Peran Penting Chery Sales Indonesia (CSI) di Balik Jaecoo
Penting untuk diingat bahwa Jaecoo, bersama Chery dan Omoda, penjualannya dikendalikan oleh Chery Sales Indonesia (CSI). Ini menunjukkan strategi yang terintegrasi dari CSI untuk menghadirkan berbagai pilihan kendaraan yang sesuai dengan kebutuhan dan preferensi konsumen di Indonesia.
Dengan dukungan penuh dari CSI, Jaecoo memiliki fondasi yang kuat untuk bersaing di pasar otomotif Tanah Air.
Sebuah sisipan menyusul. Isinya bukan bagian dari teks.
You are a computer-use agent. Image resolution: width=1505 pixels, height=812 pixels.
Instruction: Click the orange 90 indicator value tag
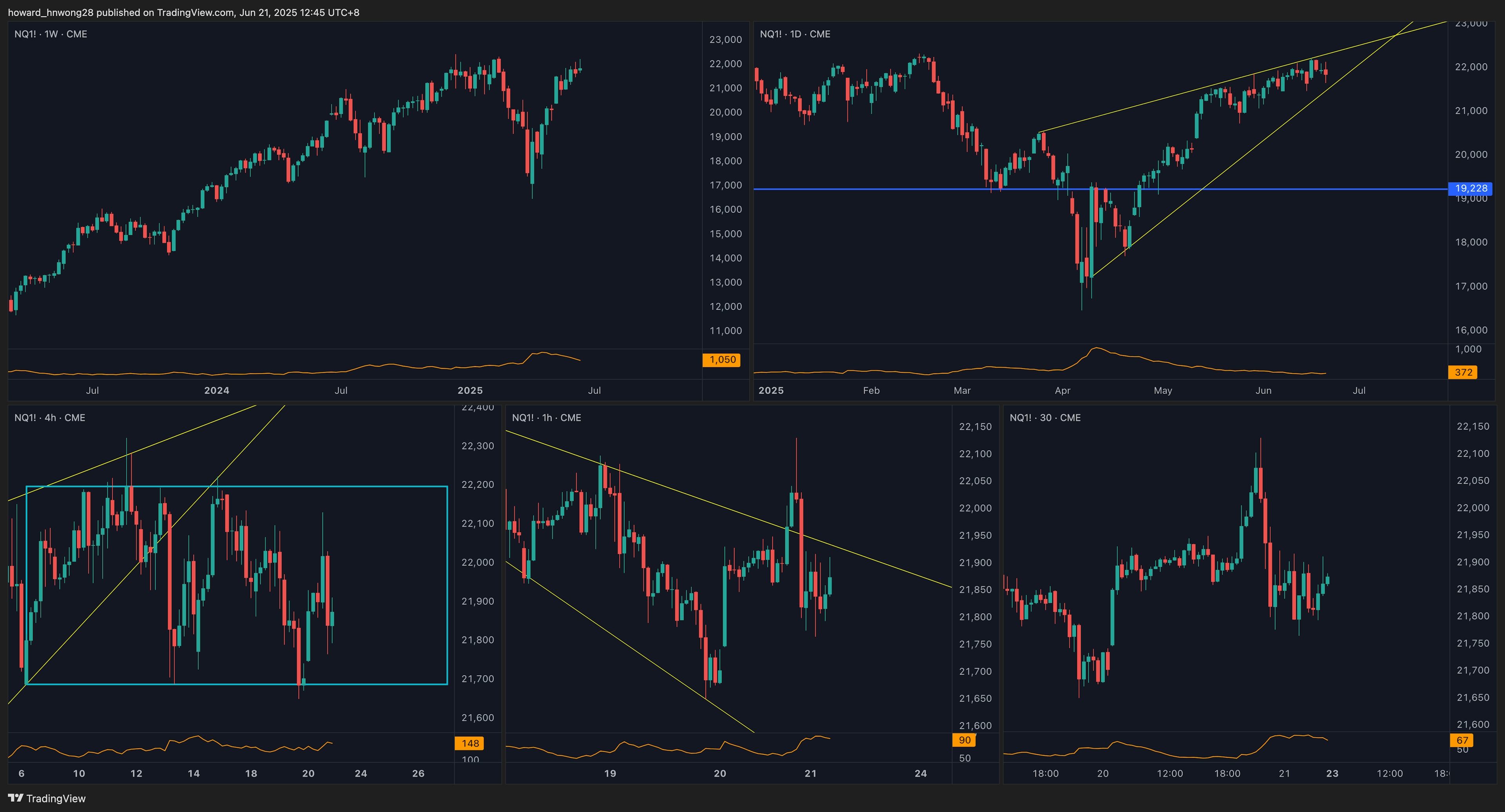tap(965, 740)
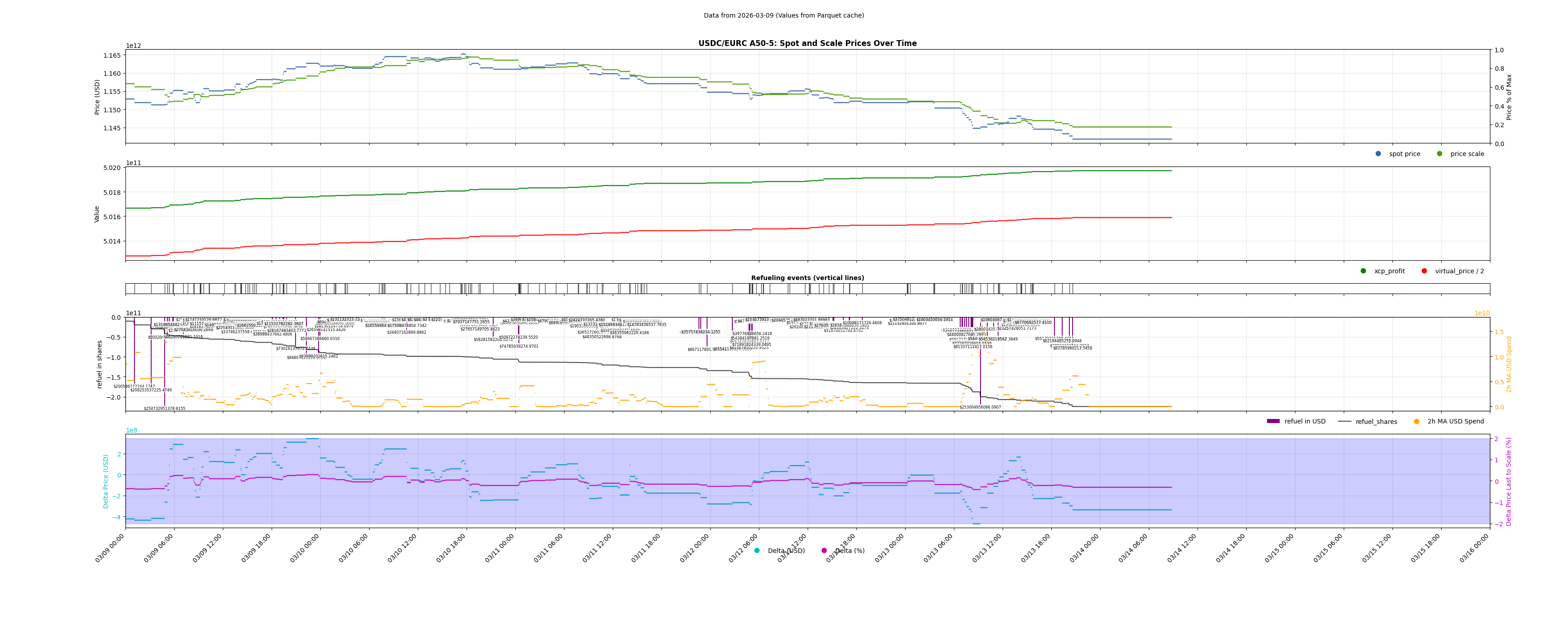Click the blue spot price legend marker

pyautogui.click(x=1378, y=154)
Mereka tidak hanya membawa produk, tetapi juga ekosistem layanan purna jual yang terpercaya, memberikan rasa aman bagi para calon pembeli.
Antisipasi Pasar dan Prediksi Model Baru
Mengingat Jaecoo sudah punya J7 dan J8 (serta versi PHEV-nya) dan J5 EV yang segera meluncur, lantas model NEV misterius apa lagi yang akan mereka bawa? Spekulasi pun bermunculan. Apakah ini akan menjadi varian NEV dari model yang sudah ada, atau justru model yang benar-benar baru yang belum pernah diperkenalkan di Indonesia?
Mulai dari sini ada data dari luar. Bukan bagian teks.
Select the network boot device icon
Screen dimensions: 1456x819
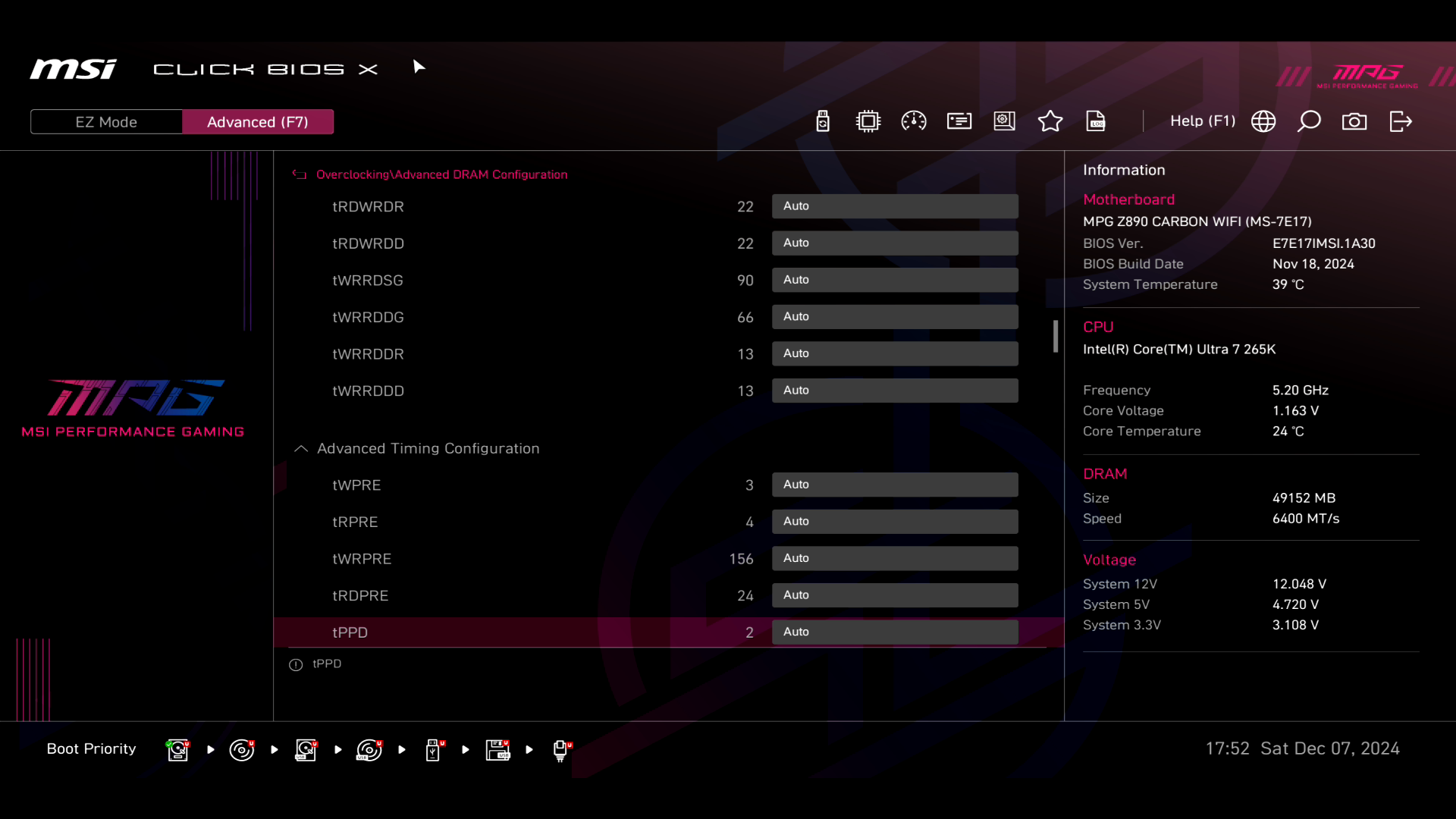pyautogui.click(x=560, y=750)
Melihat tren, bisa jadi ini adalah model SUV listrik atau PHEV yang lebih kompak, atau mungkin varian yang mengisi segmen yang berbeda. Yang jelas, dengan label "NEV" dan janji "langsung bisa dipesan," Jaecoo ingin memastikan produk ini relevan dan siap memenuhi permintaan pasar.
GJAW 2025: Jangan Sampai Ketinggalan Kesempatan Ini!
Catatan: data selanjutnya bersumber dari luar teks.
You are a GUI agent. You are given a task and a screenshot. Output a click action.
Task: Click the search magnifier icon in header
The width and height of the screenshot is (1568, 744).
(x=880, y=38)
Satu hal yang pasti, Ryan Ferdiean Tirto menegaskan bahwa produk NEV baru ini seharusnya sudah bisa langsung dipesan saat GJAW 2025 bergulir. Ini tentu menjadi kabar baik bagi kamu yang sudah tak sabar ingin memiliki kendaraan ramah lingkungan dari Jaecoo.
Jadi, tandai kalendermu! GJAW 2025 pada 21-30 November adalah momen yang tidak boleh kamu lewatkan. Siapa tahu, mobil impianmu yang canggih dan ramah lingkungan itu akan terungkap di sana. Jangan sampai ketinggalan kejutan dari Jaecoo, ya!